(Records contained in a dataset)
*** Begin section ***
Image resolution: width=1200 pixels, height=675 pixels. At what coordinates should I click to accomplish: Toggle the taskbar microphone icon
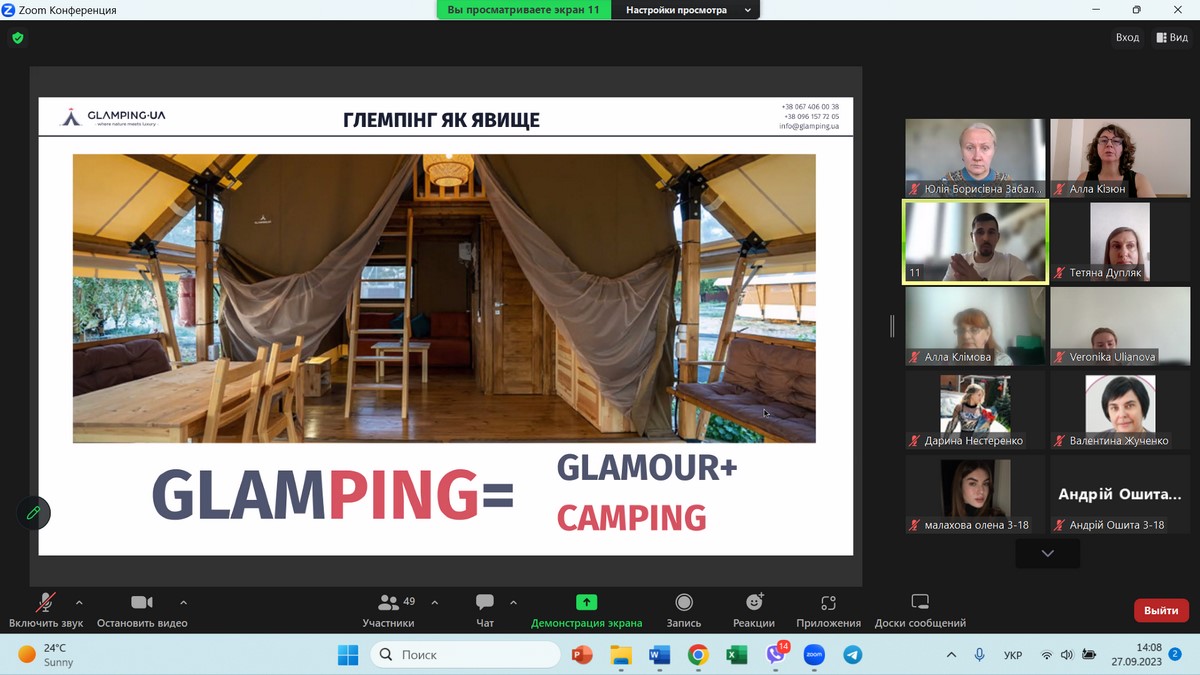pos(979,655)
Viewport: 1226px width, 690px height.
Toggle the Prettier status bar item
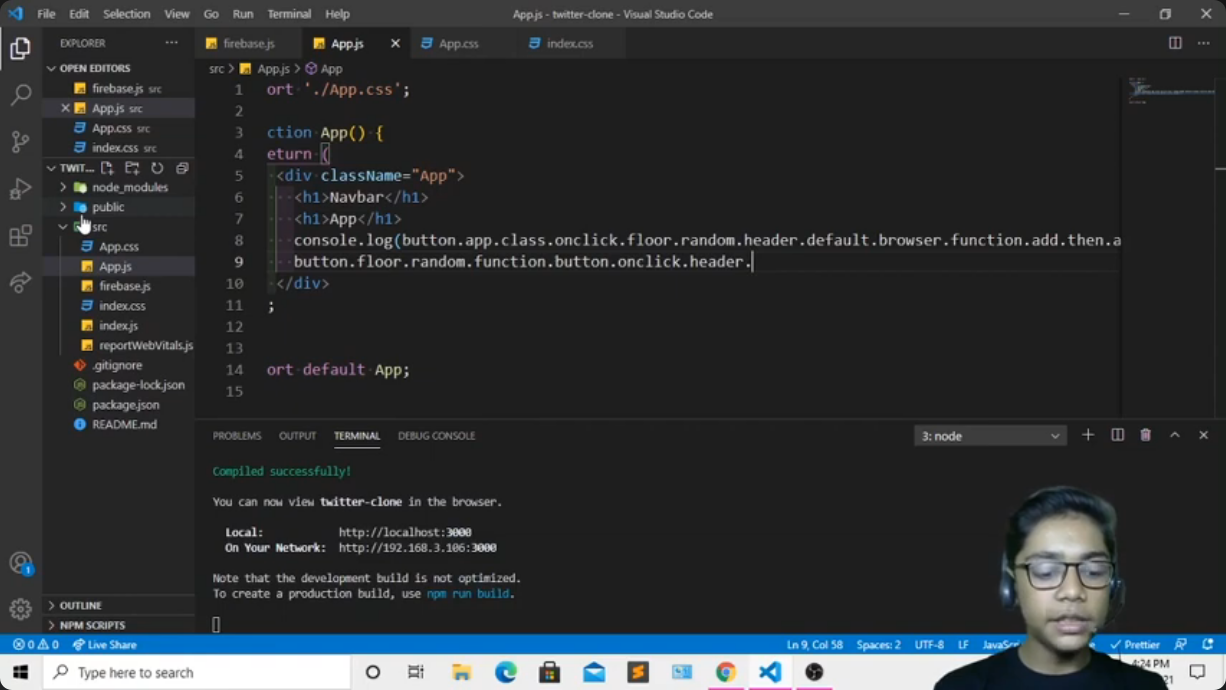(1135, 645)
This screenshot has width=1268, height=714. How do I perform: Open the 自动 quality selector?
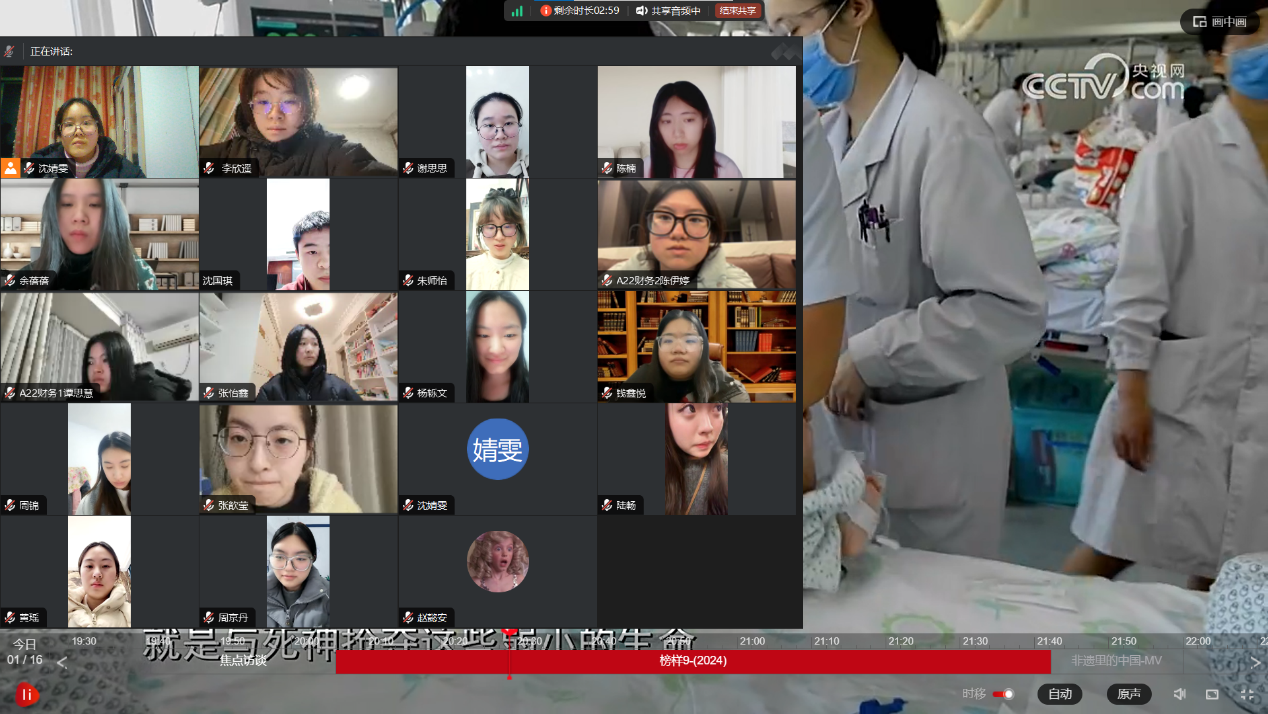[1059, 694]
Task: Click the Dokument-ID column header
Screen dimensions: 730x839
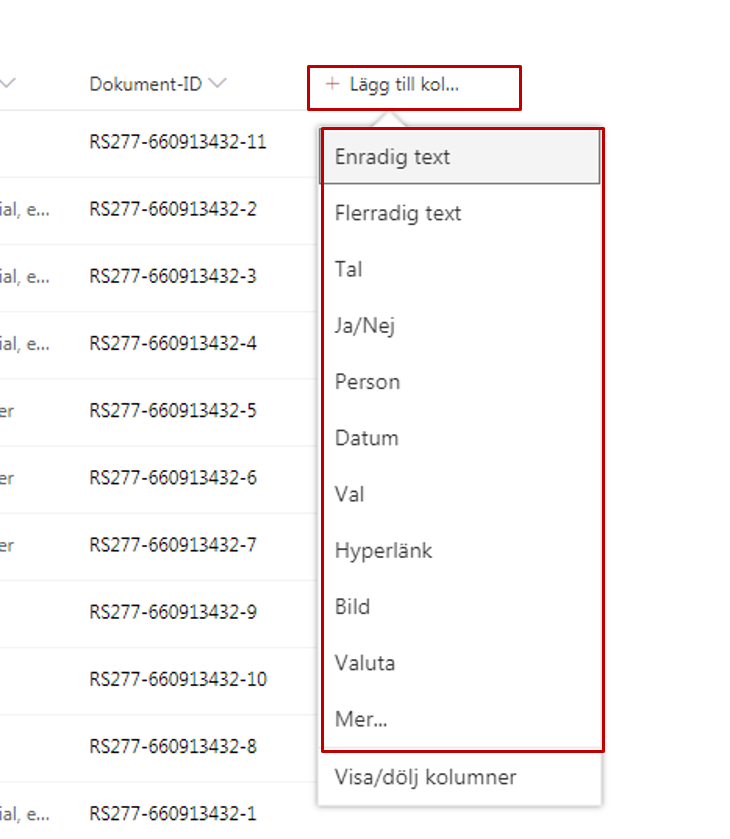Action: coord(145,85)
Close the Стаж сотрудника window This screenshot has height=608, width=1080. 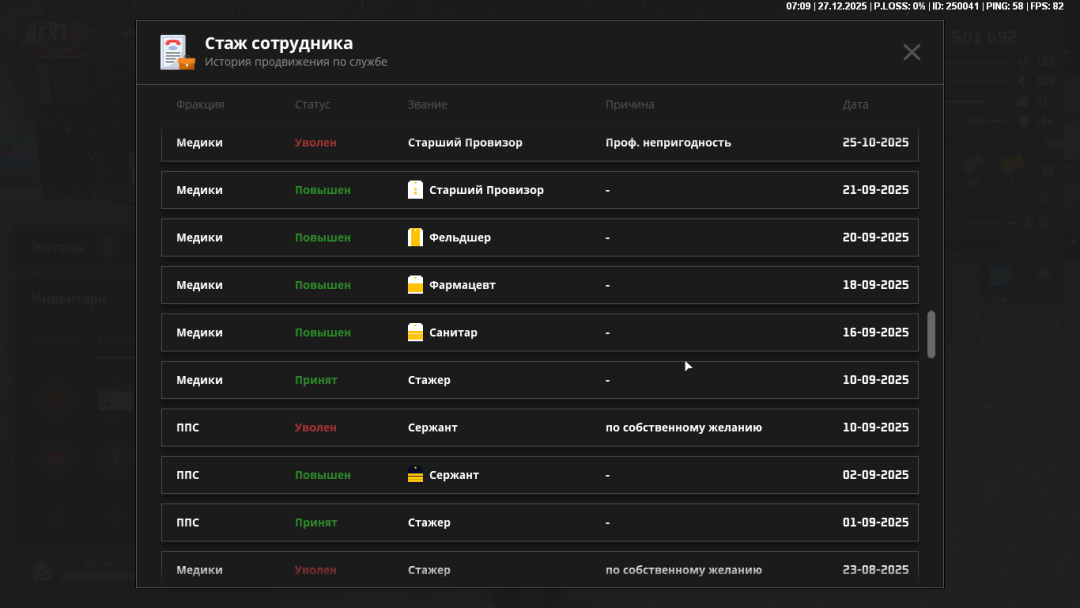pyautogui.click(x=911, y=52)
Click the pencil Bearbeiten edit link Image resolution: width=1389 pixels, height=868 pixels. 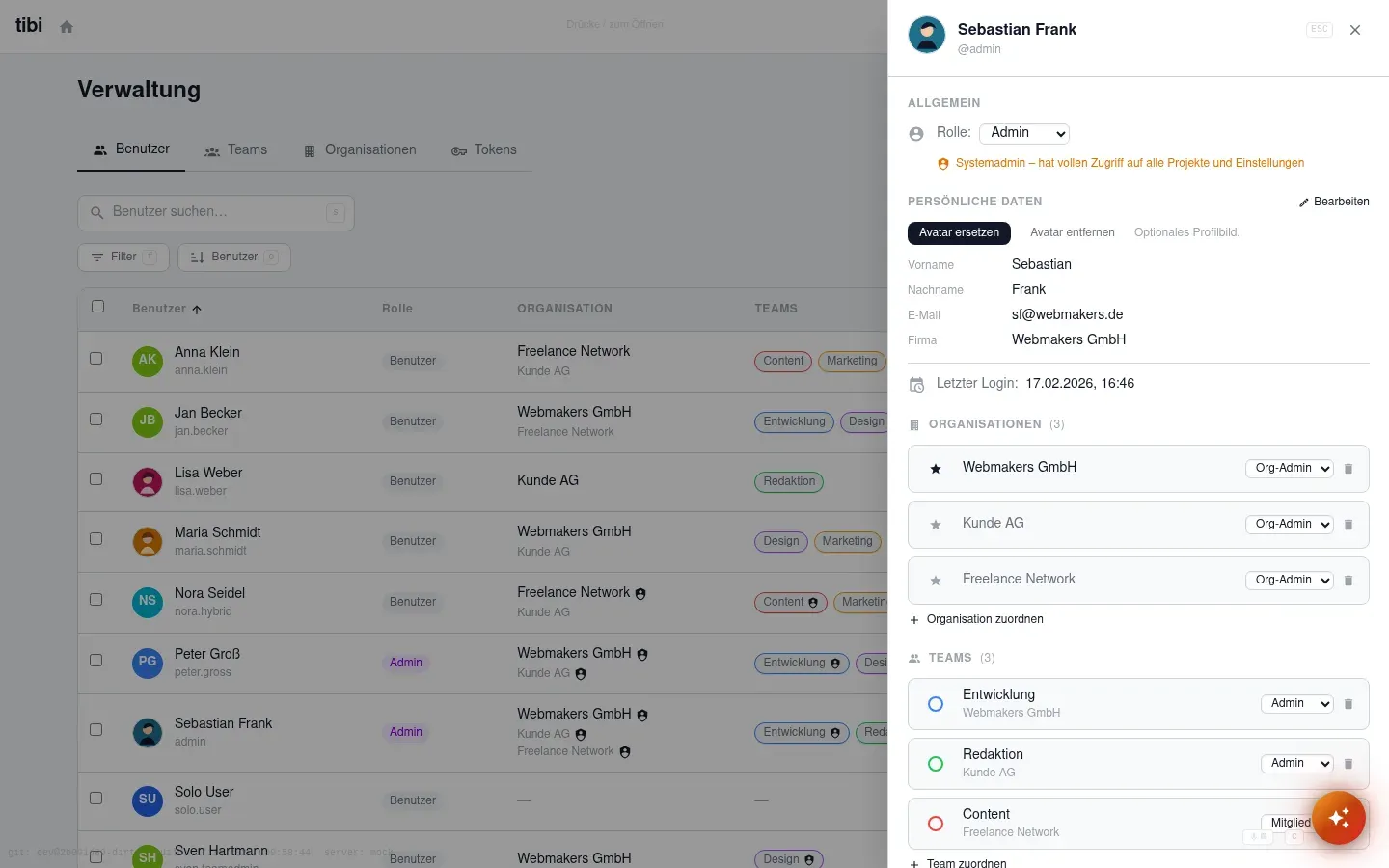pos(1334,202)
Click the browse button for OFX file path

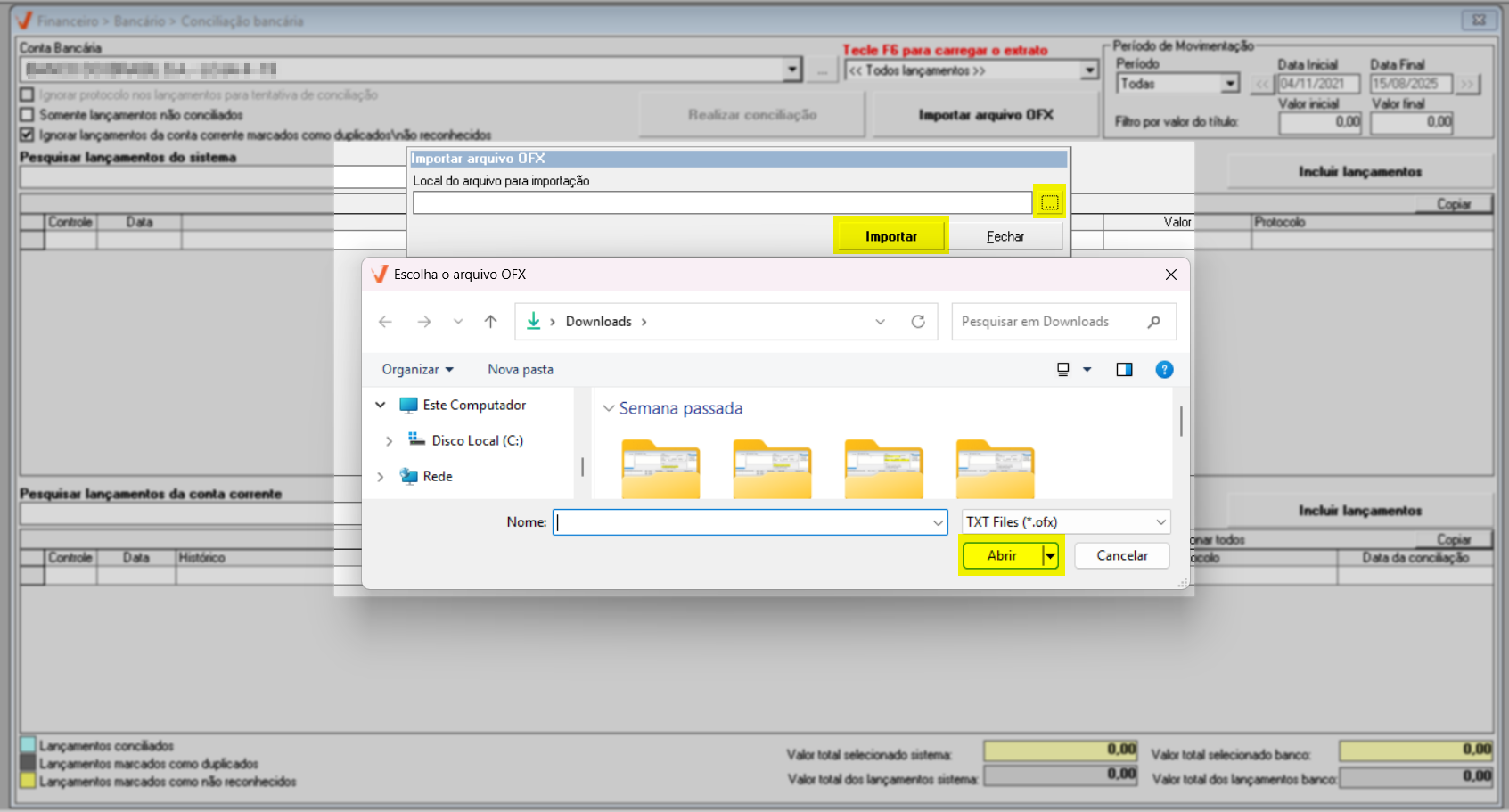coord(1049,202)
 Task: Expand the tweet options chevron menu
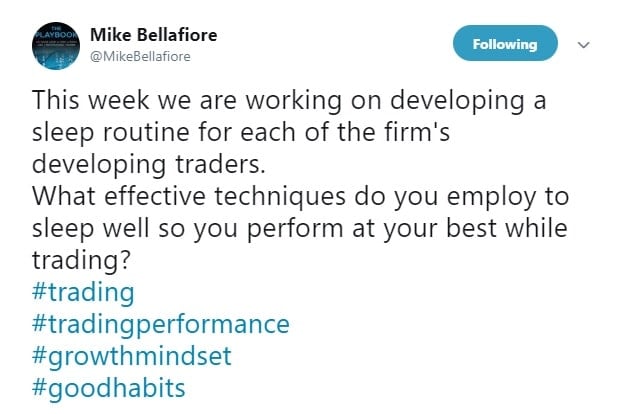click(584, 45)
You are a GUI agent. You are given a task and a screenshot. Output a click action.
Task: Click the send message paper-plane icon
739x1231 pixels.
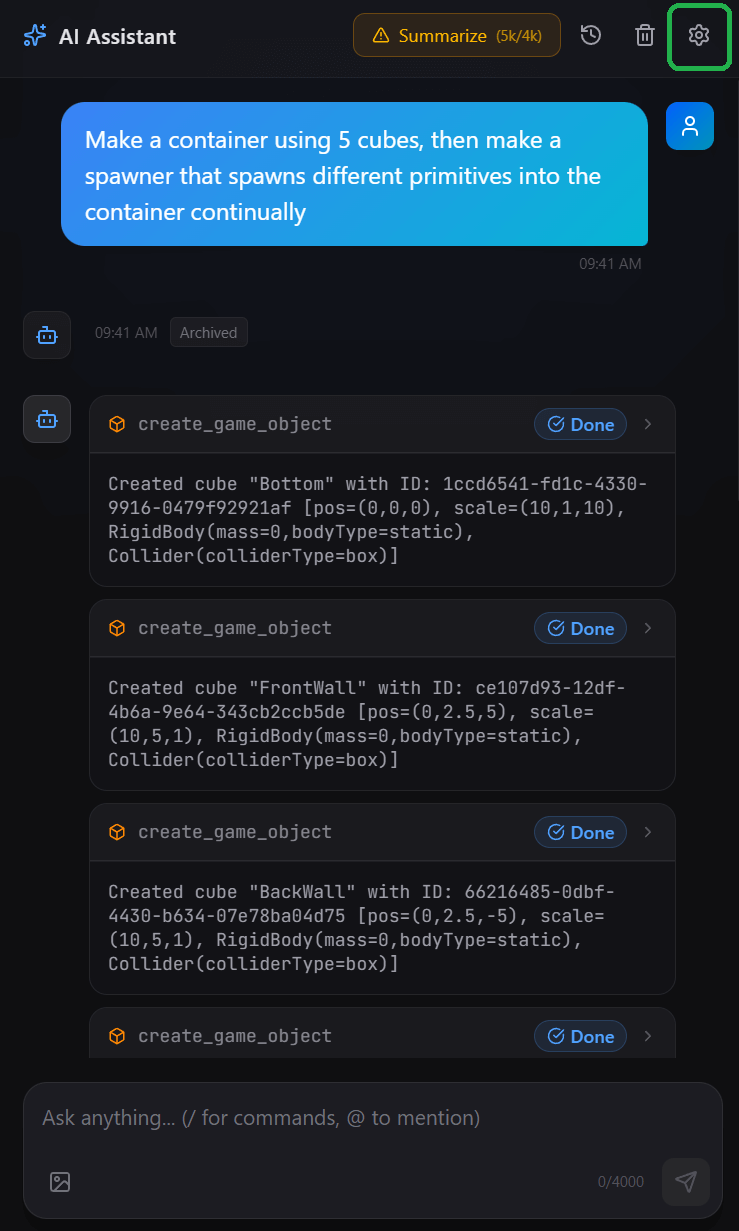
*** End section ***
* _Try it_
Once the line containing "You are a GUI" is found in the records above, it and every line after it up to the last must be repeated exactly, without pictures.

* _Expected answer_
You are a GUI agent. You are given a task and a screenshot. Output a click action.
Task: Click the send message paper-plane icon
739x1231 pixels.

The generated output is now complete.